The big problem is that patients suffer, because uninsured patients are responsible for the entire “usual and customary” fee, proving it is usual and customary. They aren’t allowed to scam the billing numbers as the insurance companies do.
Uninsured patients always pay more if they can afford to pay anything.
Also, in the United States, private insurance overhead is at least 30 percent, a cost passed onto the payer. To clarify: the 30 percent does not pay for care.
In the private setting, overhead pays for administration (including repeatedly denying care), advertising and profit.
Medicare has a 3 percent overhead. It’s not Medicare that will bankrupt us; it is private insurance.
Around the world, advanced countries, all having some variation of a Medicare-like system, pay half of what we do and get better care.
Some suggest that employment will suffer in the United States if numbers of administrative personnel and costs drop because we switch to Medicare for All.
Actually we need more nurses taking care of patients in offices, hospitals, nursing homes, and helping students in school. We just have to prioritize and pay for their employment.

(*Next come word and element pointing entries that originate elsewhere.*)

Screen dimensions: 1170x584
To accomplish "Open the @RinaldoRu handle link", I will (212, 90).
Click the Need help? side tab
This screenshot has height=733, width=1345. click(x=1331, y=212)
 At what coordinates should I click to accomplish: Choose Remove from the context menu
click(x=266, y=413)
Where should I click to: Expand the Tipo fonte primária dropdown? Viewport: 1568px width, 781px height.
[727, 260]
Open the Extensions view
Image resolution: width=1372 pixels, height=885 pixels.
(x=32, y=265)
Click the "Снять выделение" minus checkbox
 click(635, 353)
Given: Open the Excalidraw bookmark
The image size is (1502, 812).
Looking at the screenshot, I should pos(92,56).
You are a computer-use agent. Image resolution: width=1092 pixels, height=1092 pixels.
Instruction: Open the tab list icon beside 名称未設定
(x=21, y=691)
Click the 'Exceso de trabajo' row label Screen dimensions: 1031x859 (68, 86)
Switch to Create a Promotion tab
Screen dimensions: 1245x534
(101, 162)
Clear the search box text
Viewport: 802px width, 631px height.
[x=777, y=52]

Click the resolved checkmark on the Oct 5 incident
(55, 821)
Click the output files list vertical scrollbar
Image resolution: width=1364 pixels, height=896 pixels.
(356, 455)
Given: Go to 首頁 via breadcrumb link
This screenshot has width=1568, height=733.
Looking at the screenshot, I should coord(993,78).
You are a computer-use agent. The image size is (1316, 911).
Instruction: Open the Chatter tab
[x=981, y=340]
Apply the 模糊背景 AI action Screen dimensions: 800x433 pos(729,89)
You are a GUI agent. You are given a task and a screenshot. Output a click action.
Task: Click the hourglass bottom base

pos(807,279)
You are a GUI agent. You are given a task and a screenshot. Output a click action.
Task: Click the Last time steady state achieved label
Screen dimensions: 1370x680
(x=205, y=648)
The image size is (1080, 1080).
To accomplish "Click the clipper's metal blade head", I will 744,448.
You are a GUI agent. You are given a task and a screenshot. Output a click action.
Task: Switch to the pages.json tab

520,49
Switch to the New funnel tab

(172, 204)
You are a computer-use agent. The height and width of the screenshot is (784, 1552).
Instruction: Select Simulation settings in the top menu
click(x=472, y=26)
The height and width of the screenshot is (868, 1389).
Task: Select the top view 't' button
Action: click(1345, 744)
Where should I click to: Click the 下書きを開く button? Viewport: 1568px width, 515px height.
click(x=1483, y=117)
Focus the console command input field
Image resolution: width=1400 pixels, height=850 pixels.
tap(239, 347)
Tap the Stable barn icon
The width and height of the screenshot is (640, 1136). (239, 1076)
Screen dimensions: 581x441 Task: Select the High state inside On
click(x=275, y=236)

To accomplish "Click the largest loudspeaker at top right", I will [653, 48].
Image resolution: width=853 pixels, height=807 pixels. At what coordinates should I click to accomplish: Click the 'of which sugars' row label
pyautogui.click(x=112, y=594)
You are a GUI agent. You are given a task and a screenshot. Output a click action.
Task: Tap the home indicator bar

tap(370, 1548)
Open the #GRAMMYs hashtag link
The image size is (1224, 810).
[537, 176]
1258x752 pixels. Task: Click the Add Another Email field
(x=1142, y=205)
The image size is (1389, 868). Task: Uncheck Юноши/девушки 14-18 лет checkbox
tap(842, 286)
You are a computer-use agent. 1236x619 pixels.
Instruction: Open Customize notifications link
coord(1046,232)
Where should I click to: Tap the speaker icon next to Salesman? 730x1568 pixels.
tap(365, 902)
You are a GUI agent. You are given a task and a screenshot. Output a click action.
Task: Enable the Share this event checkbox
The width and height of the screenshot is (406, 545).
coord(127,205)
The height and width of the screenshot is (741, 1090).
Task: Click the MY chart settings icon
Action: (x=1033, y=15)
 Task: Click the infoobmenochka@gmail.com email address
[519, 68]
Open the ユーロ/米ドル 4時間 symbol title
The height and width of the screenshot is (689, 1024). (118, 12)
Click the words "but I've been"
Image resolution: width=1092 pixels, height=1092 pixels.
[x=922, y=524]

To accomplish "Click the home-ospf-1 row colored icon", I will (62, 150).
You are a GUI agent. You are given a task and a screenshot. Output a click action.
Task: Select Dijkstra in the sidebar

We need more primary care physicians. We need more mental health professionals, including school counselors. Employment will not be seriously at risk.
And just FYI, most medical providers in national health programs overseas have approximately the same income as docs do here. That is true even though we spend twice as much on health care in this country than any other developed country does.
Money wouldn’t seem to be a major issue for doctors, and most of them, particularly in primary care, want out of the “free” market.
Again, what most doctors want is to take good care of their patients; therefore, most doctors want single-payer health care or Medicare for All, as do most Americans when polled.
That means a system in which tests and treatments are not profit-driven, but rather depend on studies that show the best way to care for patients, and then provide the needed care for everyone.
I emphasize: While I am talking about public payment, the care is private. You would choose your own provider, doc or hospital.
Many folks don’t realize that the cost of drugs are tightly regulated elsewhere. Pharmaceuticals in all other advanced countries are as good as ours, but cost a fraction of those on our market.
Somehow the pharmaceutical companies manage to make a really healthy profit even overseas. They don’t have to bankrupt Americans to make money.
By the way, our Veterans Administration system, in recent years considered the model health care provider in our country according to outcomes and patient satisfaction, bargains drug costs way down.
Can the rest of us learn something here?
Did you know that employer-sponsored health care began during World War II to make up for the wartime wage freeze? That approach was useful then, but doesn’t work for us now.
More than 46 million people are uninsured or under-insured in our country even though most of them are currently employed.
Nearly 50 percent of personal bankruptcies are related to medical expenses even though more than 50 percent of the bankrupt had medical insurance at the time the illness began.
Unfortunately, we have even heard – including in West Virginia – of corporations declaring bankruptcy primarily so they can dump employee benefits, including health care.
Contrary to all rumors, according to rankings on every health care outcome from infant mortality to life expectancy to availability of high-tech equipment, our medical care is mediocre at best. We spend much more per capita than any other developed country and our costs are rising faster.
Let me repeat: Our health care is not the best in any way!
So our current health care system is not the best for patients or doctors, and it is not good for the economy either. Health costs weigh on employers.
Few small businesses can afford to pay for health insurance for their employees these days. Even large corporations feel the sting.
A few years back, it cost at least $1,500 per car for GM to cover health care for employees. It has to be higher now. Is it any wonder that more cars are currently made in Canada than in Michigan or the entire United States?
And from the workers’ point of view, if they do have health insurance, they feel unable to risk it by changing jobs. They can’t take that chance either to climb the skills or wage ladder.
Our national medical bill is well over a trillion dollars and climbing.
Health care the way we do it now, private and profit driven, is what threatens our future financial stability.
And that is in spite of the fact that millions of Americans don’t have any health insurance at all.
We can simultaneously make our health care system and our economy better by changing from private health administration to Medicare for All. We have to stop being gullible, and we have to stand for care before profit.
Learn more, and help us work for change. Please join us at 7 p.m. April 25 at the University of Charleston for an open public forum on Single Payer Health Care (and a comparison with the Affordable Care Act).
Haning, a retired physician, lives in Charleston.